The other place, I'll have to think about whether to share . . .

Thursday, July 29, 2010

Sleepless in Seattle

Super Amazing Kimpton Hotel Suite
Seattle, WA

At first, I had no idea where I was when I woke up at 3:30 this morning. Although, to be fair, it's more like 6:30 to me. This place is almost the size of my apartment. The bedroom portion itself is already sizeable, but there is also an offset livingroom/den/office space, even a kitchen sink. A nice upgrade perk thanks to my new status as an Inner Circle member for Kimpton hotels. I don't know why I feel guilty for having such luxuries all to myself, at least one of my best friends got to hang out for a bit while I checked in and got ready for post-dinner cocktails/dessert. I had better enjoy this while it lasts. I'll have two weeks of having to wake up in unknown surroundings and I don't think any of them will be as spacious as this.

It started to hit me, while I was driving my car yesterday, that this could be the longest couple of weeks of my life. I've never done a road trip for more than a few days, let alone by myself. Why am I doing this again?

All I know is I have to, despite being tested and tempted to do otherwise. Just the other day, I got a good offer on my car. When I posed the question on Facebook about whether to sell my car or keep it, overwhelmingly, everyone suggested I sell. And it was hard for me to leave home because of my air-conditioning issues and worries about my cat baking at home. Yet, I'm here now.

Wednesday, July 28, 2010

The View from Here

Alaska Airlines, Flight 1, DC to Seattle

Staring out my window at the various landscapes of the country from 15,000 feet above, I wonder if it'll look as magical from on the ground. I recall various road trips winding around mountain ranges wondering, if at the next bend, I'll finally feel like we got some headway to our destination. Perhaps it was the anxiety to be at whatever event I was going to, or perhaps it was because I wanted to do anything to just get out of the car. Perhaps it was before learning the phrase, "it's about the journey, not the destination." Ha, I don't think this applied to the 5-hour road trips from San Francisco to Black Rock City in the middle of the night at the end of summer.

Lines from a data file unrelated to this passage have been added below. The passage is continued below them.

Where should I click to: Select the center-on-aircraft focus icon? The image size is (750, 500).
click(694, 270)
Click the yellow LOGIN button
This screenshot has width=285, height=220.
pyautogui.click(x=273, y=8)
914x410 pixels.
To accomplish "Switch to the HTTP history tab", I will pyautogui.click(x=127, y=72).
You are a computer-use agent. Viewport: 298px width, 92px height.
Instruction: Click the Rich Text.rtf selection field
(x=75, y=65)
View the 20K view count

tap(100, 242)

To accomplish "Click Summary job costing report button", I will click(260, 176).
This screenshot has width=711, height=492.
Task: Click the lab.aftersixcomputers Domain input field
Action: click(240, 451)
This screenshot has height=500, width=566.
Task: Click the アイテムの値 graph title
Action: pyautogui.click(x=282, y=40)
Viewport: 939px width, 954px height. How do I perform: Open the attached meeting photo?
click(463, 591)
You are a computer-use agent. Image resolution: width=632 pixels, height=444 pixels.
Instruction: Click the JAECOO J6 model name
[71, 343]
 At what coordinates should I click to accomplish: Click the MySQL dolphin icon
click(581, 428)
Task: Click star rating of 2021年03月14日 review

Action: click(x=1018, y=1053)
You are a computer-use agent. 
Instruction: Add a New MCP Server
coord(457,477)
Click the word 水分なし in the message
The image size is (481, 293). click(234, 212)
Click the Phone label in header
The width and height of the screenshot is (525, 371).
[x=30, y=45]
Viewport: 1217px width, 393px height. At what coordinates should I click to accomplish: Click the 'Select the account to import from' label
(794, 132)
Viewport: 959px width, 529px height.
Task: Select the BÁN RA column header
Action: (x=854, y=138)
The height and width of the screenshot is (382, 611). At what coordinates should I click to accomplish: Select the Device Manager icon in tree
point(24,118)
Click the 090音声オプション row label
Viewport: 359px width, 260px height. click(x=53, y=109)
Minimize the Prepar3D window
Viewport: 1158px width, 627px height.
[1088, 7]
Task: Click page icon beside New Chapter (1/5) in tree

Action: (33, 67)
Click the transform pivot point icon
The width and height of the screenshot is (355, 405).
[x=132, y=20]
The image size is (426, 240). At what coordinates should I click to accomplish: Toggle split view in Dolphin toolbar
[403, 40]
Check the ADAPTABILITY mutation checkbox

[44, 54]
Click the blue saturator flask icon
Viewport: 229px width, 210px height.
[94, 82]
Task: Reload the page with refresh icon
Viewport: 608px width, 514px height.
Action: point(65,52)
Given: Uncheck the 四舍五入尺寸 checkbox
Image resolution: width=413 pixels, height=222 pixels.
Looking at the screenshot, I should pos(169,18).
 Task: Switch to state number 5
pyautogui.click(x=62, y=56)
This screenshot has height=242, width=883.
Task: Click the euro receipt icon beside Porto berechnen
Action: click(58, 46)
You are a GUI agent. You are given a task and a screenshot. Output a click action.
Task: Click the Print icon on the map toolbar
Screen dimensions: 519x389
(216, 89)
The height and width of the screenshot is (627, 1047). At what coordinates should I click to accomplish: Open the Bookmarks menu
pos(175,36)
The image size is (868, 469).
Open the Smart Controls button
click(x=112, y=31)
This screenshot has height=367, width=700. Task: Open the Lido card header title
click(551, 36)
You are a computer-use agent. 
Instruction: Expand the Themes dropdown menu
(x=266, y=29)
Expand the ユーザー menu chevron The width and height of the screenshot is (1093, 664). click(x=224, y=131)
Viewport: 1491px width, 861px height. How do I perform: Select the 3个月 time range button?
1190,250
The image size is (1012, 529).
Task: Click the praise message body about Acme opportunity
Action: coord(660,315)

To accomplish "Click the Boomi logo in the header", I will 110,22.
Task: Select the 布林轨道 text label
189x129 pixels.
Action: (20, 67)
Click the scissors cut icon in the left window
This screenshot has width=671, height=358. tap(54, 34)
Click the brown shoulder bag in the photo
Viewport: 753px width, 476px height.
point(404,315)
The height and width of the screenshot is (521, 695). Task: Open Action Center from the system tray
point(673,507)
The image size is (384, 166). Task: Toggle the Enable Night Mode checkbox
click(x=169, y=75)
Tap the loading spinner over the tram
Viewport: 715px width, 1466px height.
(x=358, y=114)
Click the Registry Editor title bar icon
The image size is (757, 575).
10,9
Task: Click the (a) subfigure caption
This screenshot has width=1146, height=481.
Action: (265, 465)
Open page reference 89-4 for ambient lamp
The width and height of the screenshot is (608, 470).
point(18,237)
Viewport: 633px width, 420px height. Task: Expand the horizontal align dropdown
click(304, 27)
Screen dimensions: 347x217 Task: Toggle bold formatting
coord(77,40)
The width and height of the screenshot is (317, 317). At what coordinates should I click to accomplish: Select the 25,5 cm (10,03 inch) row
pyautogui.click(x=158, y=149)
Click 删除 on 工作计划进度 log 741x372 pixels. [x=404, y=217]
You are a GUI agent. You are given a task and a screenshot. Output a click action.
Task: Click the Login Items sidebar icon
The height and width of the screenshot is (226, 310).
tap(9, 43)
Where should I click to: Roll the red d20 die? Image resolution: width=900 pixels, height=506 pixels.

Luckily, I can wholeheartedly say, even though I am only a few hours into my journey so far, I'm having a great time. I'm sitting comfortably in a bulk head seat, munching on a Cougar Mountain cookie, option for a free cocktail (thanks to my new MVP Gold status), and free wifi. My work laptop isn't working, so I have to use my personal one, and nothing of any real significance I can do for work from here. Shucks, Facebook it is. And what an amazing invention it has become.

Comment from a dear former colleague back in San Francisco on my status about my draft road trip itinerary so far, discovering that we will actually be in the same general area (Idaho/Montana/Wyoming) at the same time. Yes, I am counting three states as the same general area given that we do live across the country from each other. We are going opposite directions (he and his family going west and I going east), we can intersect at Yellowstone. They will be staying at their cabin at the entrance to Yellowstone, and even better, they have space for me to stay. Talk about serious score! Get to see old friends and their sons whose pictures I've been admiring over the years, get a place to stay, and get to see the Old Faithful Geyser.

Ironically, I was actually considering skipping Yellowstone, but I guess this was just meant to be. Part of the beauty of not having a set itinerary is being open to these gems of opportunities.

Two Weeks


Written on a chalkboard at the very end of the movie One Week. Interesting mantra to inspire me on this road adventure I'm about to undertake, to drive my car from the old Washington (state) to the new Washington (DC). I didn't think I was seeking anything, not even the inevitable adventure part, but I suppose it's actually a new vision quest I have begun.

While, unlike the movie's main character, I have not been diagnosed with a terminal disease (thank God), but we both seek new life somehow. My transition to life on the East Coast almost complete, I get the feeling the real transition is yet to come.